▸ Work instructions
Convert the records into a JSON list of strings, one string per line, starting with the line that contains "Open the ADIF logo button" and continuing through the line that contains "pyautogui.click(x=49, y=349)". Skip blank lines and leave out the pictures.

▸ Task inputs

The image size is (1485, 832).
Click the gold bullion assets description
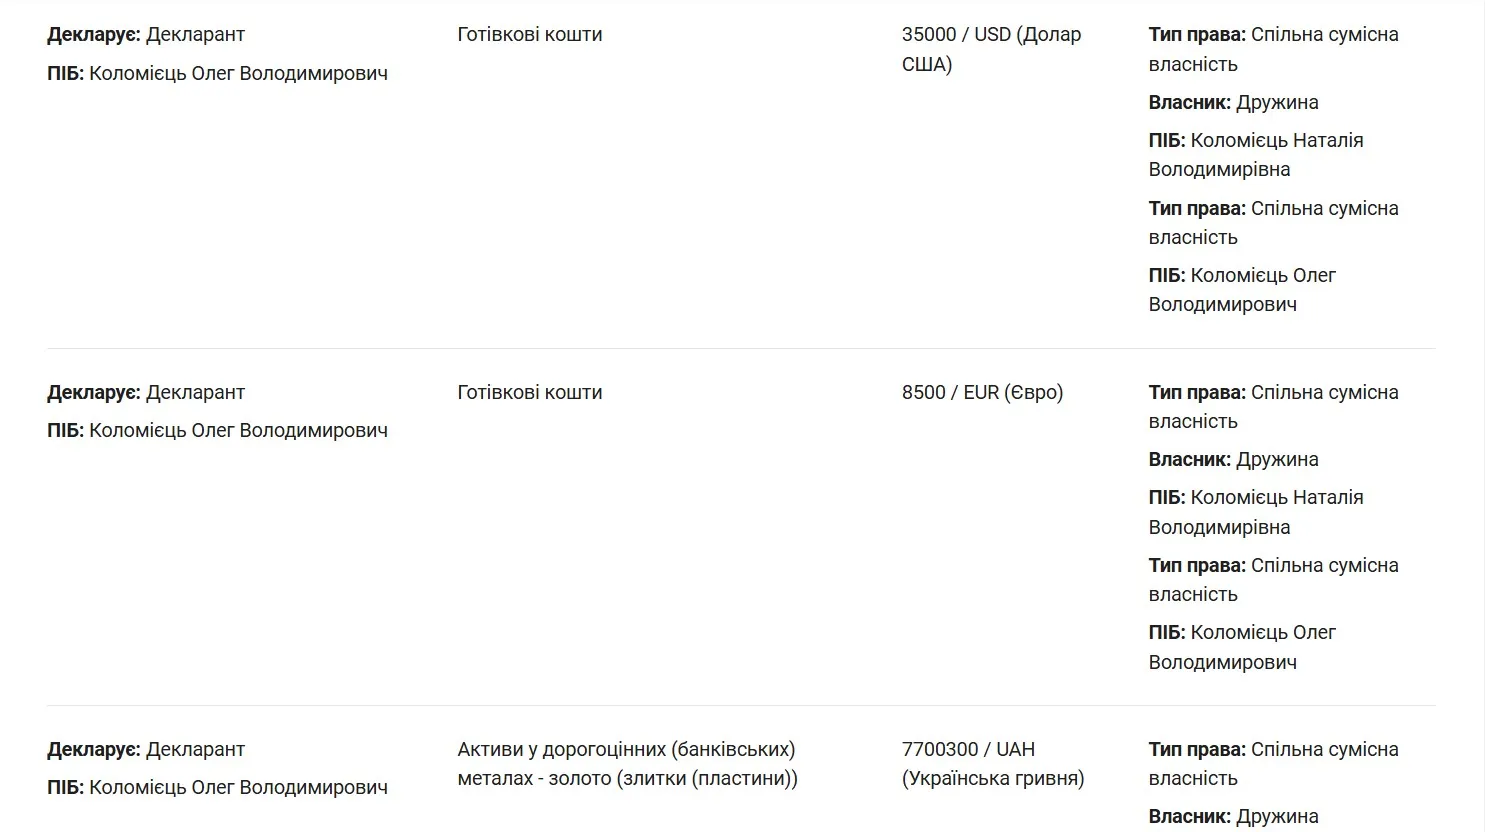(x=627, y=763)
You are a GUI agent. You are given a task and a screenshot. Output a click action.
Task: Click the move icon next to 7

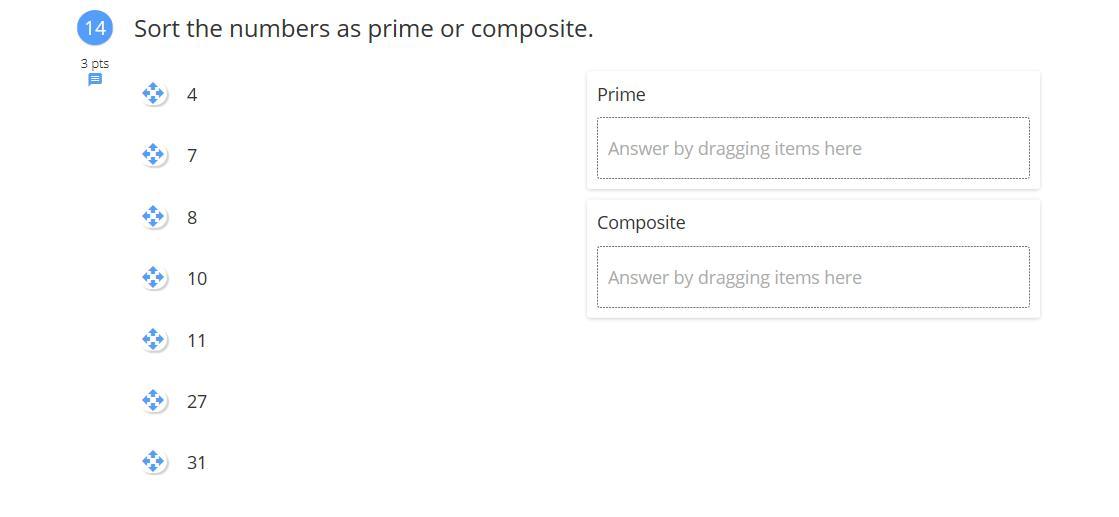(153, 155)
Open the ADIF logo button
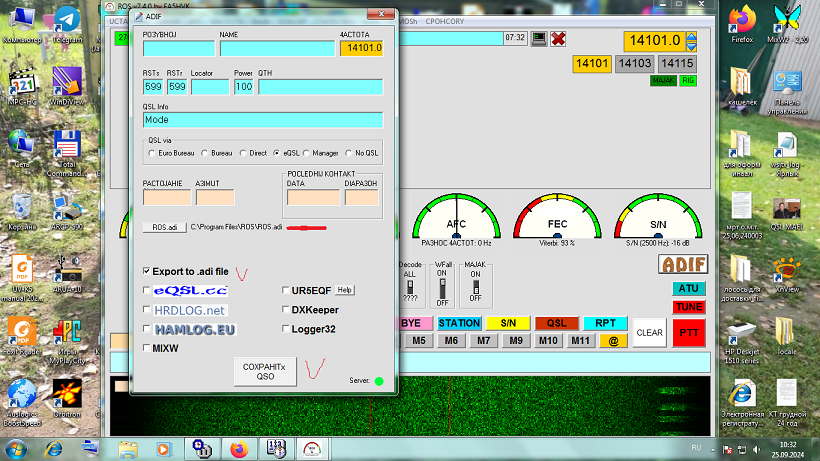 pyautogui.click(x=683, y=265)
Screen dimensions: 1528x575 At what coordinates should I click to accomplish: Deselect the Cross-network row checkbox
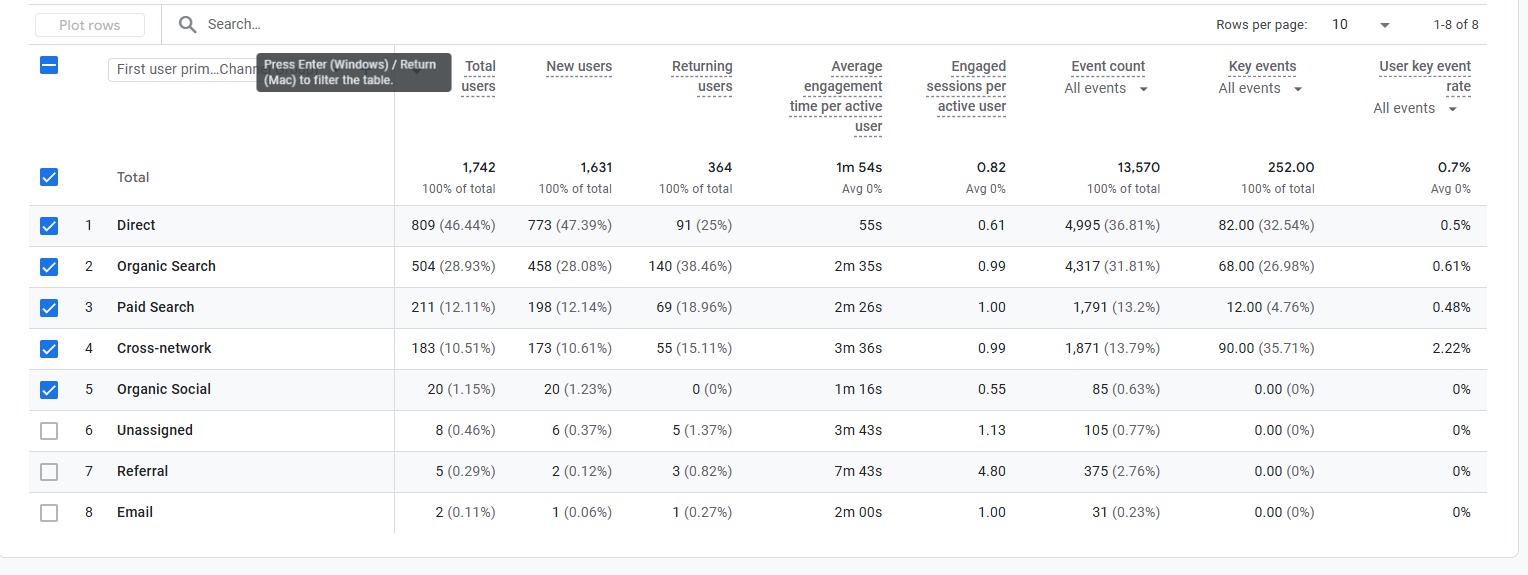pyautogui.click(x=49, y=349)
---
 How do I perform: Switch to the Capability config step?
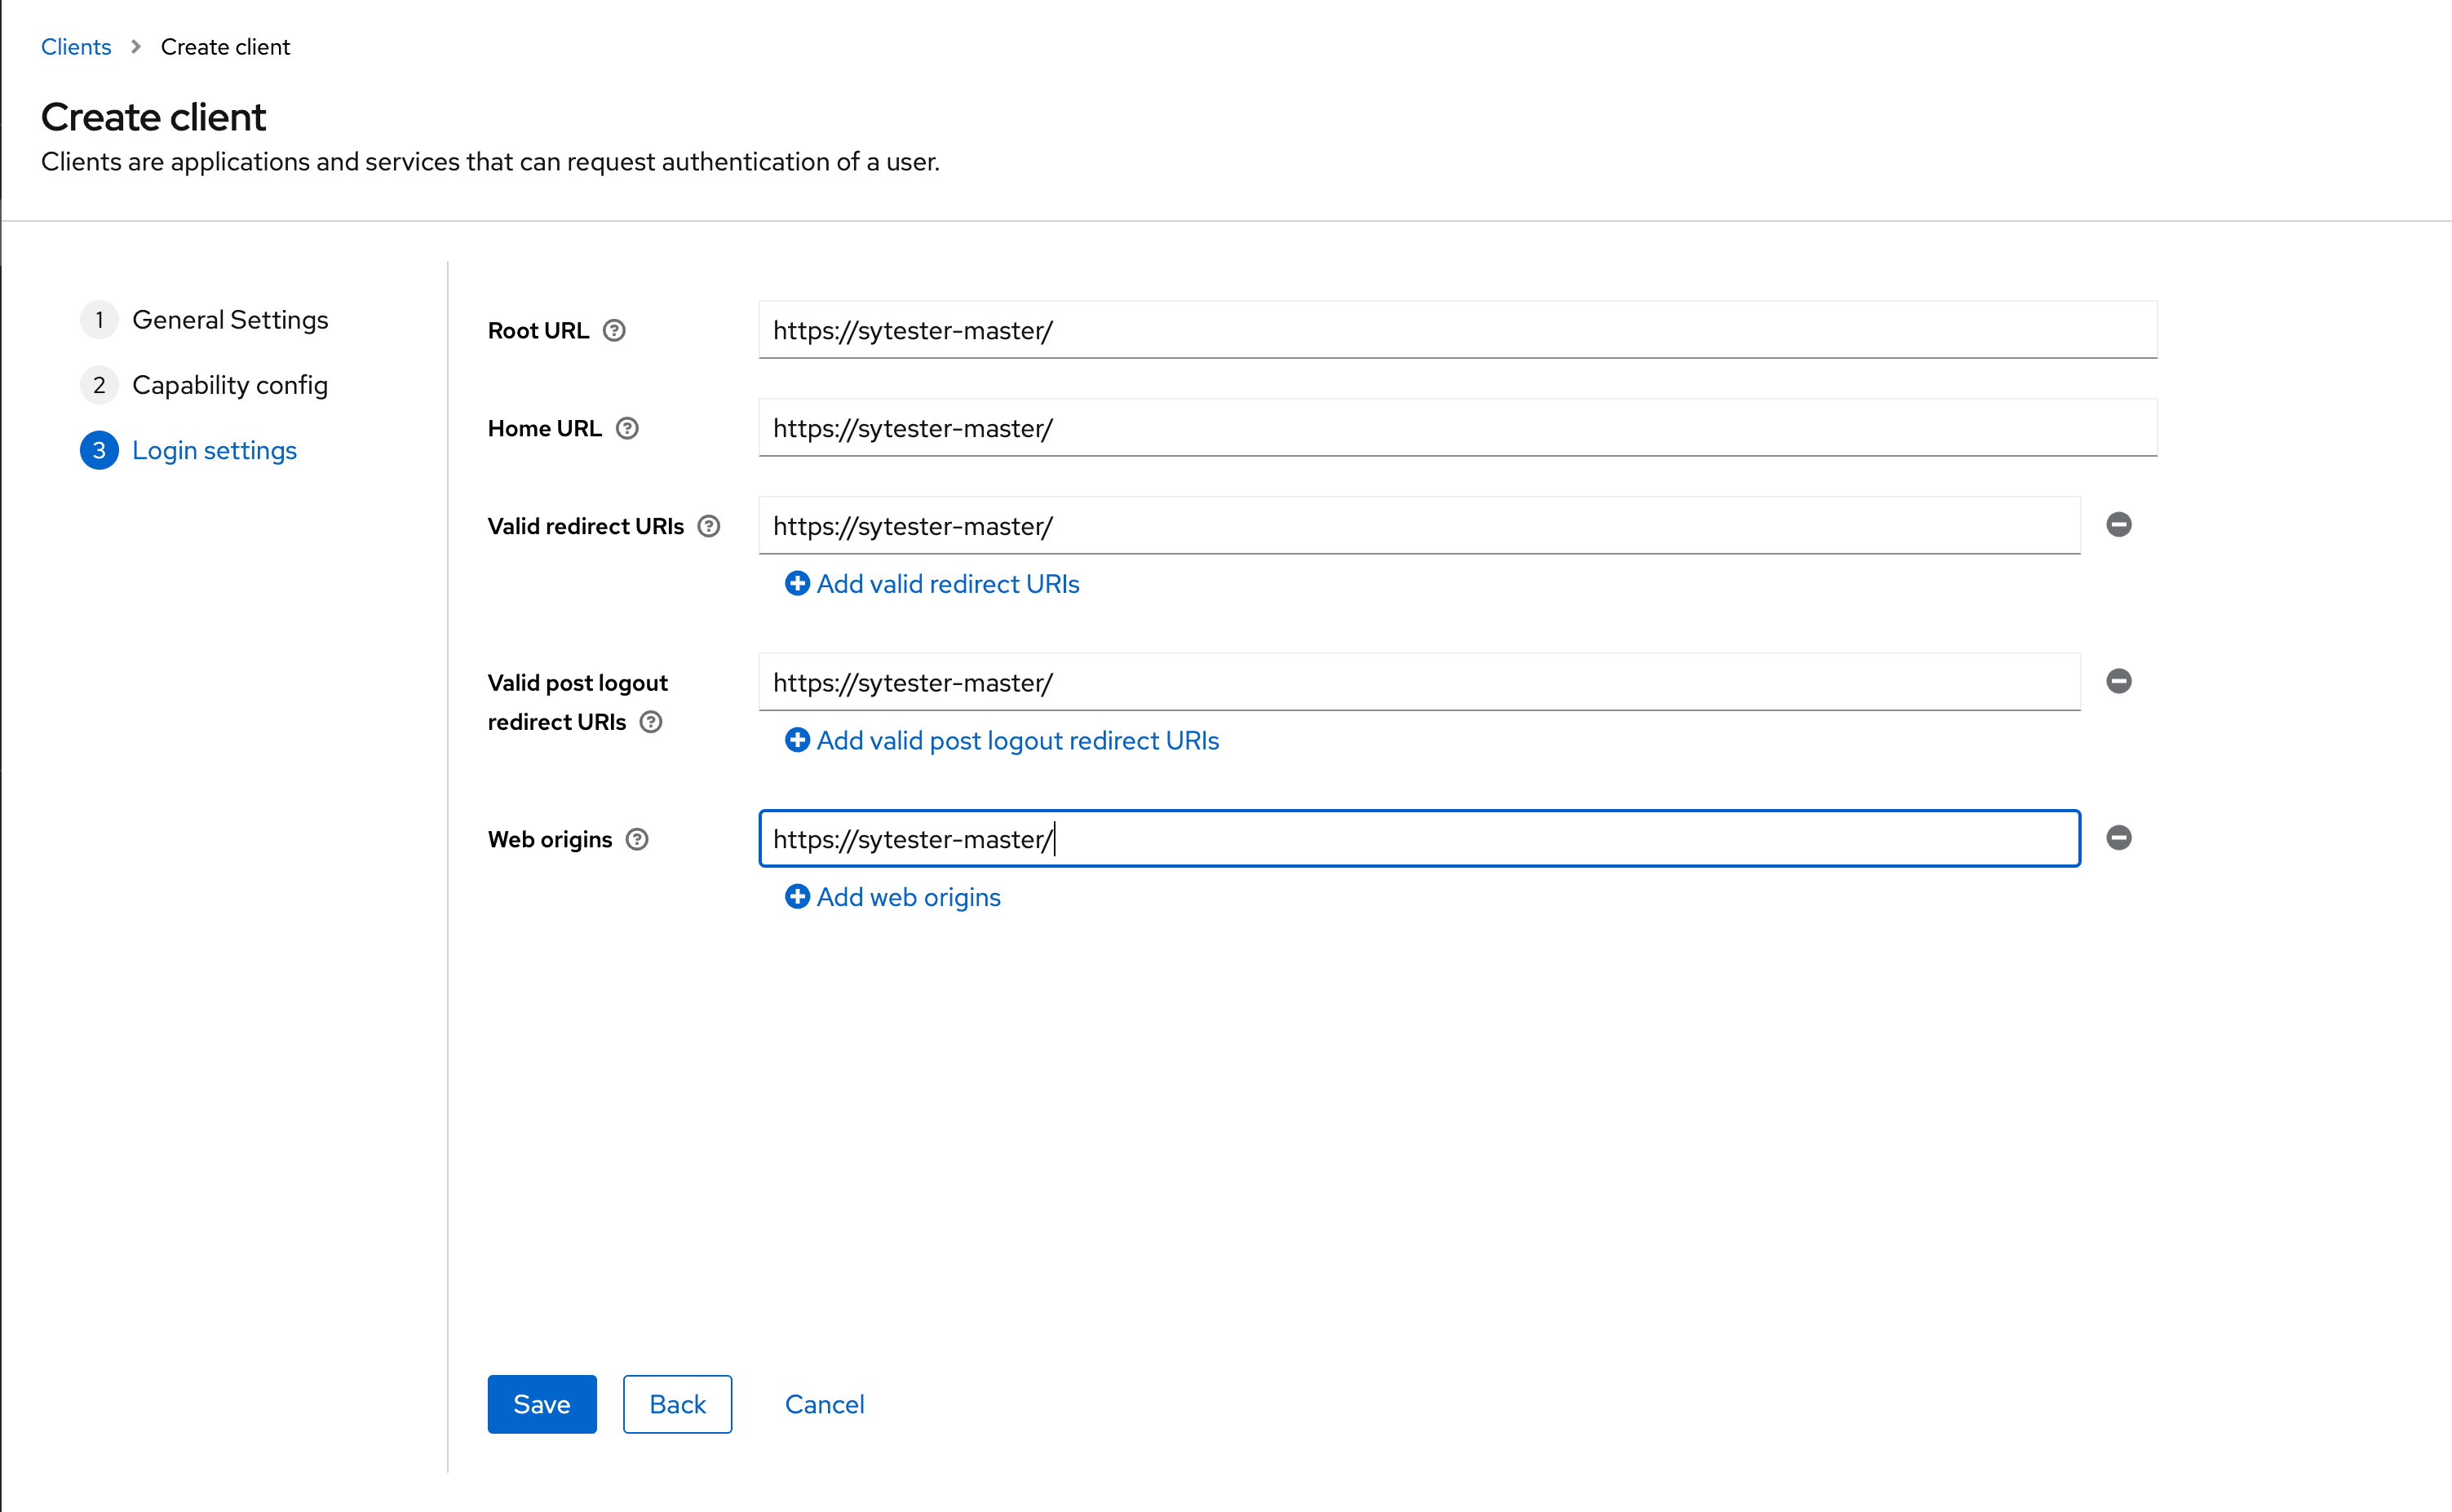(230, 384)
==
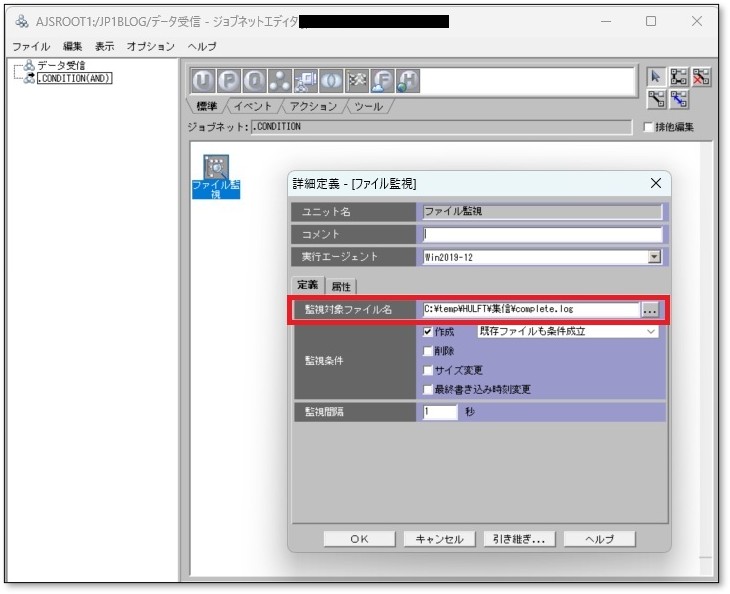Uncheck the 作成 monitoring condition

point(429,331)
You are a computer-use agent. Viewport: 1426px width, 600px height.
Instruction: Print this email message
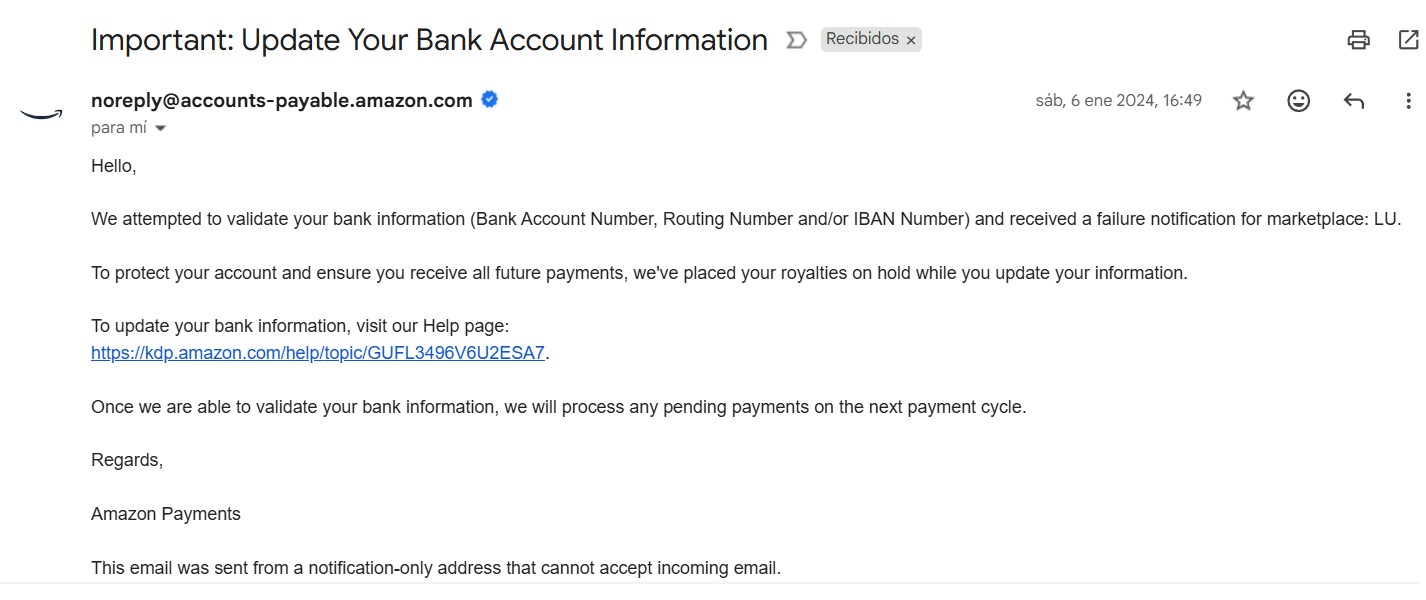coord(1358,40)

▸ Reply
[
  "Open the ADIF logo button",
  " pyautogui.click(x=683, y=265)",
  "Screen dimensions: 1528x575 At what coordinates should I click to accomplish: Deselect the Cross-network row checkbox",
  "pyautogui.click(x=49, y=349)"
]